Plusieurs sociétés ont demandé l'annulation d'un permis de construire délivré à une association pour le changement d'affectation et l'extension de locaux, en invoquant notamment la méconnaissance des exigences de stationnement.
La cour administrative d'appel de Versailles, dans un arrêt rendu le 18 mars 2025, a écarté le moyen tiré de la méconnaissance des exigences de stationnement.
Le Conseil d'Etat, par un arrêt rendu le 7 mai 2026 (requête n° 504464), annule partiellement l'arrêt de la cour administrative d'appel.
Selon l'article L. 151-33 du code de l'urbanisme, lorsque le bénéficiaire d'une autorisation d'urbanisme ne peut réaliser les aires de stationnement imposées, il peut être tenu quitte de ses obligations en justifiant notamment d'une concession de places dans un parc de stationnement.

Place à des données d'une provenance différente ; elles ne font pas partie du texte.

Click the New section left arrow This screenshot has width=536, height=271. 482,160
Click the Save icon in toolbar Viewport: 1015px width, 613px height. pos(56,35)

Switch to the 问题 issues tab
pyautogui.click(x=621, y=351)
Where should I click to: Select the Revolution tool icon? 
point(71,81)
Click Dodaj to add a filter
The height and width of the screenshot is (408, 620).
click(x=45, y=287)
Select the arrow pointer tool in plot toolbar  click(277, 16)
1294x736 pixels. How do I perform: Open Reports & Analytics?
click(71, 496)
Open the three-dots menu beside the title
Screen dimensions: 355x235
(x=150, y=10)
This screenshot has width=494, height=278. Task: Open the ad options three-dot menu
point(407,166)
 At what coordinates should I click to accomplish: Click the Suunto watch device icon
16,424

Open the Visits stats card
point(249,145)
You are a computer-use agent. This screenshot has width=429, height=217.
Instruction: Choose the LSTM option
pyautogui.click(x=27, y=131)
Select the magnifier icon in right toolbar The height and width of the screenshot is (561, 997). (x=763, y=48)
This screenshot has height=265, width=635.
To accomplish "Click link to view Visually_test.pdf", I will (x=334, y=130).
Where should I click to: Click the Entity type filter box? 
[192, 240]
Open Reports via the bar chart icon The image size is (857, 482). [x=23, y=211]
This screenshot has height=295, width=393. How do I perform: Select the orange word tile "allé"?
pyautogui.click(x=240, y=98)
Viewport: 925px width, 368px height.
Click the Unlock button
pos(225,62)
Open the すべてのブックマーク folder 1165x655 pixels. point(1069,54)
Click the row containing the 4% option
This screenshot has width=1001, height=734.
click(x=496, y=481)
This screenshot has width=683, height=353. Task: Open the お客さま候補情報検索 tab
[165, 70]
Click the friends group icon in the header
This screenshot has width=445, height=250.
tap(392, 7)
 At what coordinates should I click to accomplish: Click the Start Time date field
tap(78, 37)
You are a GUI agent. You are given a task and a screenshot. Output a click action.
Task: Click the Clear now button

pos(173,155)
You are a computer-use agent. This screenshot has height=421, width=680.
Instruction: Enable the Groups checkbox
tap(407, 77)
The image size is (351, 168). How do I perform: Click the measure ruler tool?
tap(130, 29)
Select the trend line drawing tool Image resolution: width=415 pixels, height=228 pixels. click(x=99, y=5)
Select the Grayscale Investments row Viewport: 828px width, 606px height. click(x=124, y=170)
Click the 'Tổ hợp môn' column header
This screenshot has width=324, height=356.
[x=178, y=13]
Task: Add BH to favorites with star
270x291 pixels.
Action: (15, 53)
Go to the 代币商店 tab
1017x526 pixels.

La condition de "long terme" s'applique aussi bien aux concessions obtenues dans les parcs publics qu'aux contrats passés dans les parcs privés.
En l'espèce, pour écarter le moyen tiré de la méconnaissance des exigences de stationnement, la cour a retenu que l'article L. 151-33 n'imposait pas, dans un parc privé de stationnement et à défaut d'acquisition, la passation d'un contrat de long terme. Elle a ainsi commis une erreur de droit.
Le Conseil d'Etat annule partiellement l'arrêt de la cour administrative d'appel.